Igor Talankin: Soviet director known for his Second World War morality films
Wednesday 27 October 2010
Igor Talankin was a talented Soviet director and a mentor to others. Many of his films are set during the Second World War and discuss moral issues, but his greatest international success – and an Oscar nomination – came with his biopic of Tchaikovsky in 1969. It is perhaps his least-subtle film; with the composer played by Innokenti Smoktunovsky, the best-known Russian actor of the time, and its safe – not to say leaden – approach to the genre and the subject, it was nominated for Best Foreign Film Oscar. Bizarrely it also qualified for original score, its music being a patchwork of original and pastiche Tchaikovsky by the producer Dmitri Tiomkin who, before becoming a successful Hollywood composer, had been a concert pianist in post-Revolutionary Leningrad.
Industry Vasilevich Talankin was born in Noginsk about 20 miles east of Moscow, at a time when it was common to give children names that reflected the excitement of post-Revolutionary technology. He later chose the more mundane moniker Igor.
After graduating in scriptwriting from the state film school, he co-directed Seryozha (1960) with actor-director Georgi Daneliya. Adapted from Vera Panova's story, it charts a young boy's relationship with his stepfather. Soviet directors' graduation films often feature children, and this is one of the more charming entries. Husband and wife Sergei Bondarchuk and Irina Skobtseva played the adult leads, the first of several occasions on which they worked with Talankin.
Talankin's first solo effort was Vstuplenie ("Introduction", 1962), set in wartime Leningrad and based on another Panova story. In the freedom of Khrushchev's post-Stalin thaw, it was frank about wartime infidelity, and it went on to share the Venice Film Festival's Special Jury Prize with Louis Malle's Le feu follet. It also began another important collaboration, with composer Alfred Schnittke.
Dnevnye Zvyozdy ("The Stars of the Day", 1966) was based on poetess Olga Berggolts's autobiography. She was a difficult figure for the authorities: though she stayed in Leningrad during the siege making inspirational radio broadcasts, her more personal work was suppressed, even after her death. Suspended strangely between interior monologue, poetic recitation, exterior action and memory, it won an award at the Venice Film Festival. It also introduced Talankin to the actress Alla Demidova, who appeared in most of his subsequent films. In 1967 Talankin collaborated with Chingiz Aitmatov on Materinskoe Pole; it was Gennadi Bazarov's directorial debut, and over the next few years Talankin produced several first-time directors' films.

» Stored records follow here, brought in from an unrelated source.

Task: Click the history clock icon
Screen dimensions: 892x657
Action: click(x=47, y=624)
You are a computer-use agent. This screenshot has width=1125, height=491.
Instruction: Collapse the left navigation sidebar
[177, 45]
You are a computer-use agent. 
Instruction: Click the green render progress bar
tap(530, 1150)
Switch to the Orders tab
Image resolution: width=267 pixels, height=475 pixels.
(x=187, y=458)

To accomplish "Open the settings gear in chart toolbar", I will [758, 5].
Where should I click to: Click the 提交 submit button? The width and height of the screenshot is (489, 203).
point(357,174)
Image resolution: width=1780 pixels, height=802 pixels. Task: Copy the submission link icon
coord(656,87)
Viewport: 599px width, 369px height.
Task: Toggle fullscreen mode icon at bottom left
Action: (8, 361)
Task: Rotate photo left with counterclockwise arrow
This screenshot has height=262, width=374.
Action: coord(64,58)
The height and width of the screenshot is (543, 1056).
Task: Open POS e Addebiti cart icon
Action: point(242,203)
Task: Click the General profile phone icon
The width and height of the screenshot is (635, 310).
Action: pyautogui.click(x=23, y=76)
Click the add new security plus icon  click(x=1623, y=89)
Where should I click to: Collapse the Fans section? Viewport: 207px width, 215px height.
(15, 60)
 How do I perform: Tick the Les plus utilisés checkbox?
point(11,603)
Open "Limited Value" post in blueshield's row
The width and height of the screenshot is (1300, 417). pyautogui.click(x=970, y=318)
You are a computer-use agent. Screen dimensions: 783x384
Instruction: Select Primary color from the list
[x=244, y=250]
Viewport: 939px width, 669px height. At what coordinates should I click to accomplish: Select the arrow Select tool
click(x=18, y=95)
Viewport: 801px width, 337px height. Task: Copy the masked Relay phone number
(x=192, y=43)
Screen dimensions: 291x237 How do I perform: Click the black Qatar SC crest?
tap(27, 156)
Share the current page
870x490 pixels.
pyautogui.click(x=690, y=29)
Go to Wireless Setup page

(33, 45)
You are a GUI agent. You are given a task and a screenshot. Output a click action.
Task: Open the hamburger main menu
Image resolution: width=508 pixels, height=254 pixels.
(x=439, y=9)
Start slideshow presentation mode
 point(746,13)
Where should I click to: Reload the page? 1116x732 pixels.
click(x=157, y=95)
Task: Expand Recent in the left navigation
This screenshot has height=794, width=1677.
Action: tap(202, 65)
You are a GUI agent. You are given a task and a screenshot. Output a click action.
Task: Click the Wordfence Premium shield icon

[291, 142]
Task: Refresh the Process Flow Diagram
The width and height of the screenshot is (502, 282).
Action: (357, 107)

Vybor tseli ("Select a target", 1974) traces the development of the atom bomb in America, Germany and the Soviet Union. Like many Soviet historical films, it attempts a documentary feel, with ook-alikes for Hitler, Roose-velt, Stalin and Oppenheimer et al, but it is marred by clichéd wartime heroics and talk-filled conference scenes.
The stately pace continued in 1978 with his version of Tolstoy's much-adapted Father Sergius, starring Bondarchuk and, as with Tchaikovsky, choreographed by Talankin's wife, Lilia Mikhailovna. Zvezdopad ("Starfall", 1981) was more interesting. Again set during the war, it combines three stories by Viktor Astafyev and its dreamy interweaving of past and present is far more effective than the alternately formulaic and confusing Tchaikovsky.
Vremya otdykha s subboty do ponedelnika ("Time Off From Saturday to Monday", 1984) adapted Yuri Nagibin's story about a woman re-encountering an old friend who was thought lost during the war and is now disabled. After his classic or modernist scores, Talankin re-employed Schnittke but also included music by the rock band Centre, who also took some roles in the film.
Rock also features in 1988's Osen, Chertanovo ("Autumn, Chertonovo"), but the traditional film-making reflects its bleak, cold morality. A woman from that Moscow suburb with a husband and a lover has a series of one-night stands and is raped and killed. This traditional style predominated in Talankin's later career and from hereon he co-directed with his son Dmitri, who also scored their last film.
Though an adaptation of The Master and Margarita came unstuck, Talankin did manage Besy (1992), based on Dostoevsky's The Possessed. Similarly, a film about the poet Marina Tsvetayeva also collapsed but with Dmitri he turned the play into a musical.
His last film Nezrimyi puteshestvennik ("Invisible Traveller", 1999), traced the last days of Tsar Alexander I. After that Talankin retired from the director's chair to concentrate on teaching.
Industry (Igor) Vasilevich Talankin, screenwriter, director, producer: born Noginsk, Moscow 3 October 1927; married Lilia Mikhailovna (one son); died Moscow 24 July 2010.